Just take the radius (which is certainly algebraically easier to handle than the transcendent arctangent function) for example. We can write $$(r^\prime)^2=\Re^2(M) -2\Re(M)\Re(z)+\Re^2(z)+\Im^2(M) -2\Im(M)\Im(z)+\Im^2(z)$$ leading to $$r^\prime=\sqrt{r^2 - (2r{\rm cos}\phi)\Re(z)-(2r{\rm sin}\phi)\Im(z)+|z|^2}$$ So you definitely can express the new polar radius (corresponding to the symmetric part of the general polar decomposition) by the old one. But is this computation simpler than the straightforward one? Clearly no! The original formula required 3 additions, 2 multiplications and a square root.

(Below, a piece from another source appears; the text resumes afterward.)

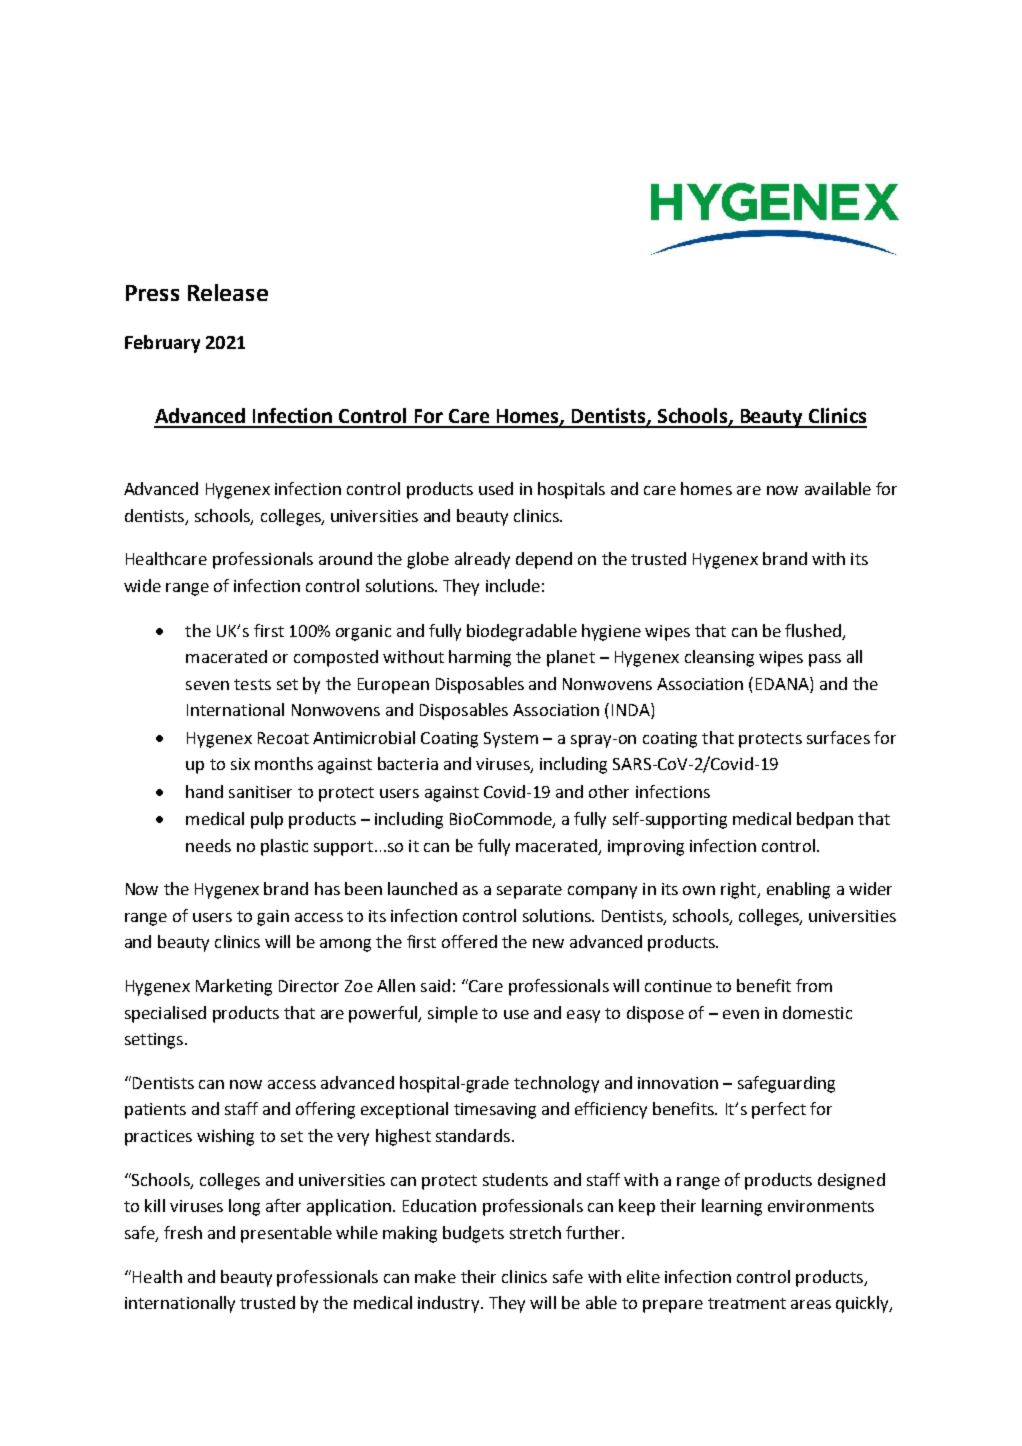  Describe the element at coordinates (747, 1303) in the screenshot. I see `treatment` at that location.
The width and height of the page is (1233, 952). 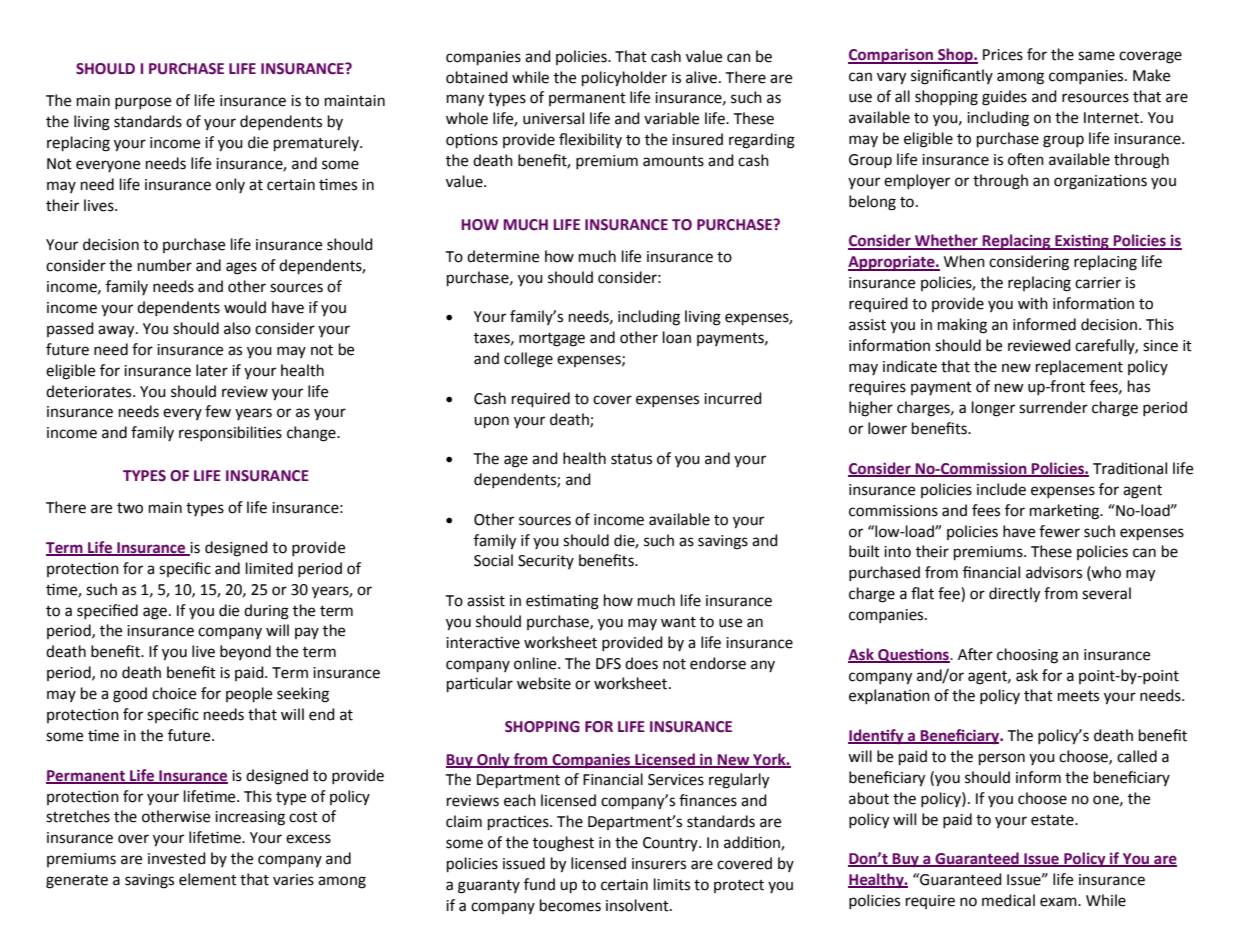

The 'simplified' version requires 3 additions, 8 multiplications, and a square root. (Remark: well, actually I admit that this argument is not very robust because there could be an efficiency gain in higher dimension but not in $C$)
And presumably, the situation does not get easier if you have multiple angle sines/cosines (unitary part of the PD) and multiple scalings (symmetric part of the PD)
Of course, this is not a strict proof. There could be new undiscovered 21'st century trigonometry that simplifies the computation in the scalar complex case and is also applicable to higher dimensional matrices. And lastly, there could be special dimension numbers, where simplifications exist, although there is no such method for the scalar complex case.
But I think this is pretty unlikely, at least if I have not made a mistake in my argument.